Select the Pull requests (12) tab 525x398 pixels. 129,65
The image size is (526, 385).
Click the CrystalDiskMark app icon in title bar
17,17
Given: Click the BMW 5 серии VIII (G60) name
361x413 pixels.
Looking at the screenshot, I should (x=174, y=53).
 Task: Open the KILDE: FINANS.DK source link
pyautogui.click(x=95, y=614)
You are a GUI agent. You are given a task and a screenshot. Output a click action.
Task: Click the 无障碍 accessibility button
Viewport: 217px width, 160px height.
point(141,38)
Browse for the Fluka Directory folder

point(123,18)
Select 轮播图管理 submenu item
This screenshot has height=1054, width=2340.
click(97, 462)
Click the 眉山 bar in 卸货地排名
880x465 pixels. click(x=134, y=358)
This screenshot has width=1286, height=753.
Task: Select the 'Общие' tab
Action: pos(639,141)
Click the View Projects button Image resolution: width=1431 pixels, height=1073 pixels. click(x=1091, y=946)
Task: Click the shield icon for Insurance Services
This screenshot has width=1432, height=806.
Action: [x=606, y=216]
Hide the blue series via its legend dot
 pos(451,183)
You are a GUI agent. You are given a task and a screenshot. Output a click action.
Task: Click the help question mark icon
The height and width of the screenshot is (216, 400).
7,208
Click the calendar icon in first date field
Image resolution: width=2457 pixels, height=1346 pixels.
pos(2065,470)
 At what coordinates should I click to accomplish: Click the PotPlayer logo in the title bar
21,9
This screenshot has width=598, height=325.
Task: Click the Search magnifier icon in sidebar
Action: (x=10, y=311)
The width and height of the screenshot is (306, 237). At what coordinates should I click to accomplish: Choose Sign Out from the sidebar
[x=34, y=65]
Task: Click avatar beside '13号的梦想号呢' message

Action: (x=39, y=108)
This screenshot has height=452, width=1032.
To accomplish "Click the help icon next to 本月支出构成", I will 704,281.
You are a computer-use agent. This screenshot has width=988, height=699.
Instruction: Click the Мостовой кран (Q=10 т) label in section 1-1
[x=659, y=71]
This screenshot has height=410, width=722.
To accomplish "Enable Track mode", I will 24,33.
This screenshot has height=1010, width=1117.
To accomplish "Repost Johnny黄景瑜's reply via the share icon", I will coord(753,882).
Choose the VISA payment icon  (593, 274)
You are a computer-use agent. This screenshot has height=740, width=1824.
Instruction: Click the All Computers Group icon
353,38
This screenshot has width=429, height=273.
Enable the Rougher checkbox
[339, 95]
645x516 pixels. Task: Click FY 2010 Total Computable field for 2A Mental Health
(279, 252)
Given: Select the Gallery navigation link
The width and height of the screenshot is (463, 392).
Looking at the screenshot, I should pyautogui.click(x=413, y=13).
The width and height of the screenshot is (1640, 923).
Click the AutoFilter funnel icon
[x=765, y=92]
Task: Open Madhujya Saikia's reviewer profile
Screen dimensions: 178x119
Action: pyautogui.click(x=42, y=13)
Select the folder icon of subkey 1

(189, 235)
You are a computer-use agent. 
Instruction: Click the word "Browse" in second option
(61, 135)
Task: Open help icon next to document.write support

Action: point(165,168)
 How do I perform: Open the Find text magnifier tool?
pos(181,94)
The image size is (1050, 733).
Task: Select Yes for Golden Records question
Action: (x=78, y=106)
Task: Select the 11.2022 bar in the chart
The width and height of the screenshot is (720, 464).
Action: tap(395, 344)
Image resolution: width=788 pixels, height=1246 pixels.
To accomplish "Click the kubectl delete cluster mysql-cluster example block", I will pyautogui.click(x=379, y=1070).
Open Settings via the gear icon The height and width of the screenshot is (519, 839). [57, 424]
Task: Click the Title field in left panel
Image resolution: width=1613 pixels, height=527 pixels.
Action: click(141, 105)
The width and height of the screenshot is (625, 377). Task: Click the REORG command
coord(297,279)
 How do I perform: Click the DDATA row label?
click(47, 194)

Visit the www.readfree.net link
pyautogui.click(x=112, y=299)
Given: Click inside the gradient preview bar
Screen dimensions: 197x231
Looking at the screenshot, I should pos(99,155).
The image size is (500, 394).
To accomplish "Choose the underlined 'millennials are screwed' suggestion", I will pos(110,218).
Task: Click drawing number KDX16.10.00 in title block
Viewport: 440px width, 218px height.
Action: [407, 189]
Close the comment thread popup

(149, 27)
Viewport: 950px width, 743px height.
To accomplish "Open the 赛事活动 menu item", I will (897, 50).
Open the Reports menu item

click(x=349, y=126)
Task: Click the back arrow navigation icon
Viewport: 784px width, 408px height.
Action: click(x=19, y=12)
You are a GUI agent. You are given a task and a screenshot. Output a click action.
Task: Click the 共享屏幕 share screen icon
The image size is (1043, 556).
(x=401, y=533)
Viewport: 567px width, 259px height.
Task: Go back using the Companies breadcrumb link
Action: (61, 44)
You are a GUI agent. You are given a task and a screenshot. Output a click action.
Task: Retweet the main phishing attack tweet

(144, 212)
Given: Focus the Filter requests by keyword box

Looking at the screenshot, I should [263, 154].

## Your goal
Gather every line of the listing above that contains the string "Viewport", and copy each such line in full.

## Answer to the problem
Viewport: 217px width, 160px height.
Viewport: 440px width, 218px height.
Viewport: 950px width, 743px height.
Viewport: 784px width, 408px height.
Viewport: 567px width, 259px height.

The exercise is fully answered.